### [TASK DIRECTIONS]
Line for line, the listing below is to be transcribed exactly.

### [PROVIDED INFORMATION]
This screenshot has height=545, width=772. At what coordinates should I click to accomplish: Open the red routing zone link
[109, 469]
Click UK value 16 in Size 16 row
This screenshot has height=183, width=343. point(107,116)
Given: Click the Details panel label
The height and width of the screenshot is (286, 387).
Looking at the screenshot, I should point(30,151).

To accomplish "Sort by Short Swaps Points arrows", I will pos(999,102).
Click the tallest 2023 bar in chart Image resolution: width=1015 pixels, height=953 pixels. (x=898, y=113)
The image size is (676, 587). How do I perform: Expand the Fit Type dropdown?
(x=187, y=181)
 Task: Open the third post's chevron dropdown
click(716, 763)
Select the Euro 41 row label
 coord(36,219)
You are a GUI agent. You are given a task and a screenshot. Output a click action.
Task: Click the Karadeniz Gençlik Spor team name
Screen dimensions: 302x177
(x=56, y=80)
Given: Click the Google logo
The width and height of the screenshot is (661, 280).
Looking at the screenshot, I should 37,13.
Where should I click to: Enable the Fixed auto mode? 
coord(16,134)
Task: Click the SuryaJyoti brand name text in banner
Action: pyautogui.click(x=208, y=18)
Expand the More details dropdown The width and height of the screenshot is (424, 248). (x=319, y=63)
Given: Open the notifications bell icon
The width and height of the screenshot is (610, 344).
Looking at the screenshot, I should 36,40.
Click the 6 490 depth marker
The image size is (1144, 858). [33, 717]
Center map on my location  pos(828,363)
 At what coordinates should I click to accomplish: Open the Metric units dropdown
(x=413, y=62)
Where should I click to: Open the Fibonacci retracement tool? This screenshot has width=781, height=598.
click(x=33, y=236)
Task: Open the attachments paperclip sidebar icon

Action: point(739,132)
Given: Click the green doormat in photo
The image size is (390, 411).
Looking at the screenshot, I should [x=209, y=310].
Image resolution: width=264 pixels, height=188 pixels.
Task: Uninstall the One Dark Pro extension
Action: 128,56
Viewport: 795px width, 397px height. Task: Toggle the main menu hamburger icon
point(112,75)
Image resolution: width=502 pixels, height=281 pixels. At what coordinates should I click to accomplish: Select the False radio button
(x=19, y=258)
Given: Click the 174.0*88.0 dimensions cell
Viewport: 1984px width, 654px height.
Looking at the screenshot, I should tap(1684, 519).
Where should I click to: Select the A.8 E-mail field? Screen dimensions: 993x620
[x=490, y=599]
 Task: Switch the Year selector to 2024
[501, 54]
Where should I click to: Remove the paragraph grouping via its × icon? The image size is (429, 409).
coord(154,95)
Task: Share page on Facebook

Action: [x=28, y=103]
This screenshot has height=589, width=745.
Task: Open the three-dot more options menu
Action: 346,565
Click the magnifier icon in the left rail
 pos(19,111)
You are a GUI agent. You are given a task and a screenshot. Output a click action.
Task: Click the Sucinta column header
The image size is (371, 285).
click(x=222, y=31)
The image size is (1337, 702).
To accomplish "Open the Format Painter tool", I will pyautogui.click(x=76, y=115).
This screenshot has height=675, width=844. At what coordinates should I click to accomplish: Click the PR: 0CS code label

### [EXERCISE SOLUTION]
This screenshot has height=545, width=772. At what coordinates should I click to accomplish: Open the red routing zone link
[109, 469]
Click UK value 16 in Size 16 row
This screenshot has height=183, width=343. point(107,116)
Given: Click the Details panel label
The height and width of the screenshot is (286, 387).
Looking at the screenshot, I should point(30,151).

To accomplish "Sort by Short Swaps Points arrows", I will pos(999,102).
Click the tallest 2023 bar in chart Image resolution: width=1015 pixels, height=953 pixels. (x=898, y=113)
The image size is (676, 587). How do I perform: Expand the Fit Type dropdown?
(x=187, y=181)
 Task: Open the third post's chevron dropdown
click(716, 763)
Select the Euro 41 row label
 coord(36,219)
You are a GUI agent. You are given a task and a screenshot. Output a click action.
Task: Click the Karadeniz Gençlik Spor team name
Screen dimensions: 302x177
(x=56, y=80)
Given: Click the Google logo
The width and height of the screenshot is (661, 280).
Looking at the screenshot, I should 37,13.
Where should I click to: Enable the Fixed auto mode? 
coord(16,134)
Task: Click the SuryaJyoti brand name text in banner
Action: pyautogui.click(x=208, y=18)
Expand the More details dropdown The width and height of the screenshot is (424, 248). (x=319, y=63)
Given: Open the notifications bell icon
The width and height of the screenshot is (610, 344).
Looking at the screenshot, I should 36,40.
Click the 6 490 depth marker
The image size is (1144, 858). [33, 717]
Center map on my location  pos(828,363)
 At what coordinates should I click to accomplish: Open the Metric units dropdown
(x=413, y=62)
Where should I click to: Open the Fibonacci retracement tool? This screenshot has width=781, height=598.
click(x=33, y=236)
Task: Open the attachments paperclip sidebar icon

Action: point(739,132)
Given: Click the green doormat in photo
The image size is (390, 411).
Looking at the screenshot, I should [x=209, y=310].
Image resolution: width=264 pixels, height=188 pixels.
Task: Uninstall the One Dark Pro extension
Action: 128,56
Viewport: 795px width, 397px height. Task: Toggle the main menu hamburger icon
point(112,75)
Image resolution: width=502 pixels, height=281 pixels. At what coordinates should I click to accomplish: Select the False radio button
(x=19, y=258)
Given: Click the 174.0*88.0 dimensions cell
Viewport: 1984px width, 654px height.
Looking at the screenshot, I should tap(1684, 519).
Where should I click to: Select the A.8 E-mail field? Screen dimensions: 993x620
[x=490, y=599]
 Task: Switch the Year selector to 2024
[501, 54]
Where should I click to: Remove the paragraph grouping via its × icon? The image size is (429, 409).
coord(154,95)
Task: Share page on Facebook

Action: [x=28, y=103]
This screenshot has height=589, width=745.
Task: Open the three-dot more options menu
Action: 346,565
Click the magnifier icon in the left rail
 pos(19,111)
You are a GUI agent. You are given a task and a screenshot. Output a click action.
Task: Click the Sucinta column header
The image size is (371, 285).
click(x=222, y=31)
The image size is (1337, 702).
To accomplish "Open the Format Painter tool", I will pyautogui.click(x=76, y=115).
This screenshot has height=675, width=844. At what coordinates should I click to accomplish: Click the PR: 0CS code label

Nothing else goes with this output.